### Problem details
Scan the entries and state how many lines contain "click". Write no other text.

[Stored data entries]
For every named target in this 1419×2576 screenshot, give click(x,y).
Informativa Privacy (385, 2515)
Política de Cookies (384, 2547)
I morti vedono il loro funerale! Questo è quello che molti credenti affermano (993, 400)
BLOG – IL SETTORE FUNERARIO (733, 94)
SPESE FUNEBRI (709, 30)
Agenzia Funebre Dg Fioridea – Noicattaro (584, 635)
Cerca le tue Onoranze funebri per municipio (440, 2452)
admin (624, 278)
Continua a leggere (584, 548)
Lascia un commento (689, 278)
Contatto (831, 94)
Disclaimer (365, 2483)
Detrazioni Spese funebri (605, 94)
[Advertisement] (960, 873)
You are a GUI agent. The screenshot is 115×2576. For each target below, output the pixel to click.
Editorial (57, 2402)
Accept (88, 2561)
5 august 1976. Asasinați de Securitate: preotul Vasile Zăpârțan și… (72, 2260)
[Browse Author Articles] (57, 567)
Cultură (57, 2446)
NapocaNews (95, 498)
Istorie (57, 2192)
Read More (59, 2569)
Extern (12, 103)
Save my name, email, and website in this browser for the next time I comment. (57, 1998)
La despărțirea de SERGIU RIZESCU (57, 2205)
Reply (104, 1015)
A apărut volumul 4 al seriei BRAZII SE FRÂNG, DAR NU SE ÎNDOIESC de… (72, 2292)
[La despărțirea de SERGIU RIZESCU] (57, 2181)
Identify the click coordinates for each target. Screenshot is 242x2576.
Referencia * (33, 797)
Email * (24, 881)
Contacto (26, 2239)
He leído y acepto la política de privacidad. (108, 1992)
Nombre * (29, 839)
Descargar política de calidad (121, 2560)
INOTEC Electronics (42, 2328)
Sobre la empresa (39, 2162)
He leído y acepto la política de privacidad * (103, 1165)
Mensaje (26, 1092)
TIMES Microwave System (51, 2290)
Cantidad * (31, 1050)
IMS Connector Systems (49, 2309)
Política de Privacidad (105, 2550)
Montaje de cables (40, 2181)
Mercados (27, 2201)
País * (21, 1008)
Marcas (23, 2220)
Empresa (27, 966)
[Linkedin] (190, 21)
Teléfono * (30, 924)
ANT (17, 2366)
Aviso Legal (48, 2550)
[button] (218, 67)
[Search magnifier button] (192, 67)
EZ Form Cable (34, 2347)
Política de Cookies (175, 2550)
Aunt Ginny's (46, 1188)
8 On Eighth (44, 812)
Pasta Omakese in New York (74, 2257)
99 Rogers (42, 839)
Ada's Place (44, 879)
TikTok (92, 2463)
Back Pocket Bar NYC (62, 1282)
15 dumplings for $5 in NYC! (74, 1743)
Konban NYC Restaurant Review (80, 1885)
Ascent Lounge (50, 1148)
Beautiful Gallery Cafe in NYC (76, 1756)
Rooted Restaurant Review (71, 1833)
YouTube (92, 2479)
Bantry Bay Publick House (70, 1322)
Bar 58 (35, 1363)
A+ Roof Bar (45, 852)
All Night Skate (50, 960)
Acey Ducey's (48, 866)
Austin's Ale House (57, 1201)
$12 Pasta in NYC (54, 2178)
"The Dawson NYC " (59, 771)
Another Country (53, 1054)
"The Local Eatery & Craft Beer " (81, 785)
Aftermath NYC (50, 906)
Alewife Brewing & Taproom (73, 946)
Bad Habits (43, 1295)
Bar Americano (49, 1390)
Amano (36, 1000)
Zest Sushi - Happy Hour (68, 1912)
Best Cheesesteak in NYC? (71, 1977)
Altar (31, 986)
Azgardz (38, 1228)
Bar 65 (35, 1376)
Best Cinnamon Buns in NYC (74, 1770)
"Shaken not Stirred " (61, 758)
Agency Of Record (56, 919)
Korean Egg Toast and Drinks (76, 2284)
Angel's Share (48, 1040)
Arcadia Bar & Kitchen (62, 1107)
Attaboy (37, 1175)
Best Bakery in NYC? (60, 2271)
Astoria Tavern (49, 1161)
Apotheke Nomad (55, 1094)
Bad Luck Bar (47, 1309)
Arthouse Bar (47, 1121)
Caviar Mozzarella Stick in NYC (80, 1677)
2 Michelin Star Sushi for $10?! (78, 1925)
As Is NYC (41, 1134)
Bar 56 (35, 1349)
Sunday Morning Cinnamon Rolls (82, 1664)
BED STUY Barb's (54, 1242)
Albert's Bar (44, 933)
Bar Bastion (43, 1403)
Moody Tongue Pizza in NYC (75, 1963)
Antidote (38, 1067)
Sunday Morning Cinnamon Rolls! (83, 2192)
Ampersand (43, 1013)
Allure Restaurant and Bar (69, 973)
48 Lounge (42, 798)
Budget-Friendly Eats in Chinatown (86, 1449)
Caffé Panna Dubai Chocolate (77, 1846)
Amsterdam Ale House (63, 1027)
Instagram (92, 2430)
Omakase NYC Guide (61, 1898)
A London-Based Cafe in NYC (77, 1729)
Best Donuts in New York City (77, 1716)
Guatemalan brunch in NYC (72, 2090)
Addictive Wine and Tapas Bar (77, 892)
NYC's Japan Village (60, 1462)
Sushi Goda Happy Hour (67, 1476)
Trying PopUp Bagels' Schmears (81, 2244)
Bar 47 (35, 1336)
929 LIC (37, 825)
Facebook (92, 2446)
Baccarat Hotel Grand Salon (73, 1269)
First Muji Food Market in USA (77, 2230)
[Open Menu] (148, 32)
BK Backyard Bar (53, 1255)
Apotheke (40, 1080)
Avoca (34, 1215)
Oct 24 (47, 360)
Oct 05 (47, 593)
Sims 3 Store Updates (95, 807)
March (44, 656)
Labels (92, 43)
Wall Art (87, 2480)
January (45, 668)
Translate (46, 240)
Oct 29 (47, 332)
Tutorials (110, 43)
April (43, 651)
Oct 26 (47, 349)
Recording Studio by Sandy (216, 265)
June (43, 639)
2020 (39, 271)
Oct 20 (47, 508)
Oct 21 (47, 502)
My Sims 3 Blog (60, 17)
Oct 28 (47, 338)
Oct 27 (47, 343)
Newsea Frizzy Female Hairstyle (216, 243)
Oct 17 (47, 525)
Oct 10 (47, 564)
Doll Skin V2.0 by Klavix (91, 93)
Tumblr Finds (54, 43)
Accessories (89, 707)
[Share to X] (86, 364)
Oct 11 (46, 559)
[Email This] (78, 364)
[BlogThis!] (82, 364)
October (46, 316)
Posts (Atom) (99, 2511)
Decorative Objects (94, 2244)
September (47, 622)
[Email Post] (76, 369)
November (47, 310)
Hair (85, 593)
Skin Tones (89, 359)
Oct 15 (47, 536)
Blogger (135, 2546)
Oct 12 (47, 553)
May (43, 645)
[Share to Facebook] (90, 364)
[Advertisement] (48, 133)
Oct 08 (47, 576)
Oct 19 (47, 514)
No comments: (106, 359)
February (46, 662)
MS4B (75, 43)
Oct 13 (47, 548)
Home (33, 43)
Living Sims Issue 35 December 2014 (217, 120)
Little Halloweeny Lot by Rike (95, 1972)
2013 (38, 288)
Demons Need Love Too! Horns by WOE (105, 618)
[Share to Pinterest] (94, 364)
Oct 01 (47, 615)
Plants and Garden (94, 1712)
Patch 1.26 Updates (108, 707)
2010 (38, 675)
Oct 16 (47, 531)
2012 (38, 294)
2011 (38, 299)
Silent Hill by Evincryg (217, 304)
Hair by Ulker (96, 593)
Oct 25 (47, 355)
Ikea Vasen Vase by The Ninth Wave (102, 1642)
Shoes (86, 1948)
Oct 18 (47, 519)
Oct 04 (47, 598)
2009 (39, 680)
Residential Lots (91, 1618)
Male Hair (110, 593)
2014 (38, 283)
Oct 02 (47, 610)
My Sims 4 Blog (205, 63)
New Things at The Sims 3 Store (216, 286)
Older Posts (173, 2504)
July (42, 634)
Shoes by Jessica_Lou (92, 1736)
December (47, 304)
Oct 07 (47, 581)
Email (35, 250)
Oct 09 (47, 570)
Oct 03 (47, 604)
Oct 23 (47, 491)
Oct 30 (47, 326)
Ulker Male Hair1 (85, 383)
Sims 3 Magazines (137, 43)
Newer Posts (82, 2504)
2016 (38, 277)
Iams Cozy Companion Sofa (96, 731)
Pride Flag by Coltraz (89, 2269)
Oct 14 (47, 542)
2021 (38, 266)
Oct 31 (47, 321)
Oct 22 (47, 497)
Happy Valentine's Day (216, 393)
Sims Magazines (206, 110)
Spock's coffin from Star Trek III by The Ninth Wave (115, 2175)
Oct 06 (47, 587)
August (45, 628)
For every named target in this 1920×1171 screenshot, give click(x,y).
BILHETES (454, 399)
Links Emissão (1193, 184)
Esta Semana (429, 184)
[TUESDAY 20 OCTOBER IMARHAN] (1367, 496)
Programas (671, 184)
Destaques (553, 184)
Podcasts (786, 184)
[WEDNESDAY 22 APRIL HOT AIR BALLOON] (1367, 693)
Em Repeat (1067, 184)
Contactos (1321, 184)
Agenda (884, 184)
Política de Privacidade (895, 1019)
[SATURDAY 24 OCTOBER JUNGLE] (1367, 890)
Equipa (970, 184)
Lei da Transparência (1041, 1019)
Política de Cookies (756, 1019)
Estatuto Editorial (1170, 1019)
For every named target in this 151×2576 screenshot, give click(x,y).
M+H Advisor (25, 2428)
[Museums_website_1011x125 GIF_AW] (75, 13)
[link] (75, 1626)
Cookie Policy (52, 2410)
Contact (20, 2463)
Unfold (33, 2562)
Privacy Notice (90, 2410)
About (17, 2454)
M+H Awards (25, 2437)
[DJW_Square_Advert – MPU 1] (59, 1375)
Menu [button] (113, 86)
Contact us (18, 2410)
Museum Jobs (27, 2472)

### Result
5